Relatedly, the SELC repeatedly charges that highways have harmed nonwhite, low-income communities. Using their own buzzwords, they claim that “destructive highways” have inflicted “environmental injustice” on “vulnerable communities” who face “asthma, respiratory illness, cancer, and even premature death.” [iv] [v]
Like many claims from anti-energy NGOs, this one is literally true, yet incomplete to the point of being false. All things being equal, tailpipe emissions are obviously not ideal for anyone. But risk is relative, not absolute. Life is full of tradeoffs. It is difficult to locate the SELC’s concern for the health of incomprehensibly wealthy people who expose themselves to “premature death.” And yet many of the very richest Americans live in multi-million-dollar high-rise condos located on noisy, traffic-choked downtown streets in places such as Manhattan and Chicago.
Is the SELC using poor folk as public relations props for an anti-energy agenda?
Consider the SELC’s two major solutions to the alleged highway threat: shipping more taxpayer loot to public transit and electric vehicles (EVs). [vi]
Just 3 percent of Americans commute via public buses and trains. A relatively small number of them are in the wealthy and upper middle classes that can afford to live and work in the expensive real estate at the ends of commuter rail and subway stops. But a lot of public transit users are those who don’t live on that highbrow real estate, can’t afford cars, and use city buses because they must. Among the subsidies already propping up public transit is a 20 percent rake-off from the federal government’s Highway Trust Fund, which collects fuel taxes and automotive user fees from the 97 percent of us who don’t use public transit. [vii]
How the Highway Trust Fund will fund more mass transit if fewer auto owners are paying into it and there are fewer highways is one of many ironic mysteries in the SELC’s policy toolbox.
The EVs are another. The SELC’s policy is to subsidize EVs to replace gasoline-powered cars while simultaneously advocating for fewer highways for the EVs to drive on. Perhaps they think the EVs will fly above the nonexistent highways?
It is also possible that they don’t expect every traditional car buyer to switch to an EV. The subsidies the SELC promotes have been welfare for well-off white people. “Some 57% of EV owners earn more than $100,000 annually, 75% are male, and 87% are white,” energy journalist Robert Bryce told the U.S. Senate during a January 2024 hearing. [viii]

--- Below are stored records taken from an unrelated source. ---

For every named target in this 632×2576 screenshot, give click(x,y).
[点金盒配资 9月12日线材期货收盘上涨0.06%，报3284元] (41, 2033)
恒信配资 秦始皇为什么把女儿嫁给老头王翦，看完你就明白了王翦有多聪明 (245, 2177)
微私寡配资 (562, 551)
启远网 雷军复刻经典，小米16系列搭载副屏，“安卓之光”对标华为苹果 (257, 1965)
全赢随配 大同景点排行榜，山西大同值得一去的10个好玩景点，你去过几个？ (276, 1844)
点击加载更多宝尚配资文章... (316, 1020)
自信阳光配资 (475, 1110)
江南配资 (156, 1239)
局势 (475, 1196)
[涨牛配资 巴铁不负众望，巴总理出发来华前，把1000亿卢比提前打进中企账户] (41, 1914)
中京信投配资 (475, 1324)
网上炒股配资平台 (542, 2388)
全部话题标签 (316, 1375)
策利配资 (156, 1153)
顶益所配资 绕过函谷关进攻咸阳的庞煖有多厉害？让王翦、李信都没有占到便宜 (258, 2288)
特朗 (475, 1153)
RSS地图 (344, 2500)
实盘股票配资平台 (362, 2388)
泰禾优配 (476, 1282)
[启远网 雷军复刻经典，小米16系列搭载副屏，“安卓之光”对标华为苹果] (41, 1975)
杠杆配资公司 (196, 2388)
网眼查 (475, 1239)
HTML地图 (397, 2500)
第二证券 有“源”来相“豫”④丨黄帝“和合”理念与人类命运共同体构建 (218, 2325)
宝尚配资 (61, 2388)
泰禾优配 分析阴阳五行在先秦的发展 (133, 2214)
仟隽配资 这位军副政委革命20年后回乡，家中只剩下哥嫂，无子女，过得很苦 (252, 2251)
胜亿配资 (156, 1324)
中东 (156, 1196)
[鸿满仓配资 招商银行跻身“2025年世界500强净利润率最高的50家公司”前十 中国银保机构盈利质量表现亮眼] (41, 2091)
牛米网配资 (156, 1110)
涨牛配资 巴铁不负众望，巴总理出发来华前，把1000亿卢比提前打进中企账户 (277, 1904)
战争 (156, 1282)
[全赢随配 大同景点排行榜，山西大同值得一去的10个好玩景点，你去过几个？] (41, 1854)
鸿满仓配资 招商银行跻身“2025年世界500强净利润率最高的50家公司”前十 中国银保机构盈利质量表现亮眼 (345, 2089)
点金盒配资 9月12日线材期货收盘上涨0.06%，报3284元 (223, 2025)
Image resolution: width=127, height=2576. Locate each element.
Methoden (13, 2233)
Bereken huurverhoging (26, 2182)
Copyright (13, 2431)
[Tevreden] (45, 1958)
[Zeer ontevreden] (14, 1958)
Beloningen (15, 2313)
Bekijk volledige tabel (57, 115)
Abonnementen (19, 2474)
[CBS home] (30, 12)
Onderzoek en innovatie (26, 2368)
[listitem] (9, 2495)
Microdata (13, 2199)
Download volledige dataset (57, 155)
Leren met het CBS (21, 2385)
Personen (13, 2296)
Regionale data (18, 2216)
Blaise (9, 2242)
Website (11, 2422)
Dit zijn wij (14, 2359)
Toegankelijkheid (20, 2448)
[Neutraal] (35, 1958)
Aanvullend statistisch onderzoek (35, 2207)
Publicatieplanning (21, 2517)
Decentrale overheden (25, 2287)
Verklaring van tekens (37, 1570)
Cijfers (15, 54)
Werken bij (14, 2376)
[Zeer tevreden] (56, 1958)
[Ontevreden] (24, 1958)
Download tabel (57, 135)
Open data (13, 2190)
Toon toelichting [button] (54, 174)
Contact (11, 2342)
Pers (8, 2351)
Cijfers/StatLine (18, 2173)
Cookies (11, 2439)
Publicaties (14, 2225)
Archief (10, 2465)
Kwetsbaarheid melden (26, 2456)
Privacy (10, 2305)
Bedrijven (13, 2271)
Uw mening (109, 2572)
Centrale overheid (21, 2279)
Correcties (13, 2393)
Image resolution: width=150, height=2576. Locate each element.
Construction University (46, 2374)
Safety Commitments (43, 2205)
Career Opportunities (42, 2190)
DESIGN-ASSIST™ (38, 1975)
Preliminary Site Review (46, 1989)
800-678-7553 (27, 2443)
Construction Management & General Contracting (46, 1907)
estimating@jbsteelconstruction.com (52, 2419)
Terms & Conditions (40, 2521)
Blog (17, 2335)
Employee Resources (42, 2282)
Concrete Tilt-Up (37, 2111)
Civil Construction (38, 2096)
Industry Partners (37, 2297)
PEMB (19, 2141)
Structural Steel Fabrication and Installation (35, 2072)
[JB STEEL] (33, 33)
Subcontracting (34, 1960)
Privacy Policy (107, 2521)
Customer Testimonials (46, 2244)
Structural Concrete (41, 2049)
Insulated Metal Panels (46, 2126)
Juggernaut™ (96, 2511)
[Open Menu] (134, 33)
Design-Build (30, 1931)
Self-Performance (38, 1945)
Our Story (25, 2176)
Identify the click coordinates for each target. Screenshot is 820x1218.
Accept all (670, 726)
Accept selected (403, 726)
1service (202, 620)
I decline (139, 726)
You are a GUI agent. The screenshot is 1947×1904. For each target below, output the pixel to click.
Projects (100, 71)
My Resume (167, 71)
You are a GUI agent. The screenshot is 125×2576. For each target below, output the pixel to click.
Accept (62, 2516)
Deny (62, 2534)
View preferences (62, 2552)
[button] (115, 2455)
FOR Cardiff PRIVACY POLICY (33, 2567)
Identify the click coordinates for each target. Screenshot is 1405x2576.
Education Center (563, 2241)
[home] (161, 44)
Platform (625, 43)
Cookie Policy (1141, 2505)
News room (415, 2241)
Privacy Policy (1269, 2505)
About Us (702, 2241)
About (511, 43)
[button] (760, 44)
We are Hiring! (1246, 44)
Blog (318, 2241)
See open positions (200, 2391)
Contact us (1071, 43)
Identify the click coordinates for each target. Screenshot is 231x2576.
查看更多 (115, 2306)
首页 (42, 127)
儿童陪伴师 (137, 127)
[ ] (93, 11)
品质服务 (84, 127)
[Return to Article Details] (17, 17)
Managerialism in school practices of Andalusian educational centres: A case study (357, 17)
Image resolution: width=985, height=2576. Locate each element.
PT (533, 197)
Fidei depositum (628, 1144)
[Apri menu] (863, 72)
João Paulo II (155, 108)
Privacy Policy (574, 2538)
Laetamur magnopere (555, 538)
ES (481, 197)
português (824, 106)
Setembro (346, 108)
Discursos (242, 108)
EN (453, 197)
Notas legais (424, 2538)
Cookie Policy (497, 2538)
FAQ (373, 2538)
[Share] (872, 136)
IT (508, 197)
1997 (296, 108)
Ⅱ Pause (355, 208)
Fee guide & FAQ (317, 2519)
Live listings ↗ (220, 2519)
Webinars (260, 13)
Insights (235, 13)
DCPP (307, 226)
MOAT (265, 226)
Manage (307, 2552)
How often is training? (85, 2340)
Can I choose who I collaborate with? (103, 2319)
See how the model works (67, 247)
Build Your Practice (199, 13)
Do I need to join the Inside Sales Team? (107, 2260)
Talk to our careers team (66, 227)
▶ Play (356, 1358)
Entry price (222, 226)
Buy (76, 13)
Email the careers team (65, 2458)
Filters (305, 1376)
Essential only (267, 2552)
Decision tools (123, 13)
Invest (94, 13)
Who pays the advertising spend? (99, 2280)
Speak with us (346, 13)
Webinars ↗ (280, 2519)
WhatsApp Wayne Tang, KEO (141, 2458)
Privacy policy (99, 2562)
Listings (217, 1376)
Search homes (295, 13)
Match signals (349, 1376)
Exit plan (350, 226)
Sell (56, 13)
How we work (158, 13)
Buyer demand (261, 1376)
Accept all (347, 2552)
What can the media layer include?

So, the SELC’s future of transportation makes some logical sense after all. We won’t need as many highways if even middle-income Americans are priced out of what’s left of the market for private auto ownership and have to ride the bus.
The SELC is a 501(c)(3) public interest law firm that accomplishes its policy objectives through litigation. The anti-energy NGO reported $58.2 million total revenue to the IRS for the year ending March 2025, and nearly $261 million in net assets. [ix]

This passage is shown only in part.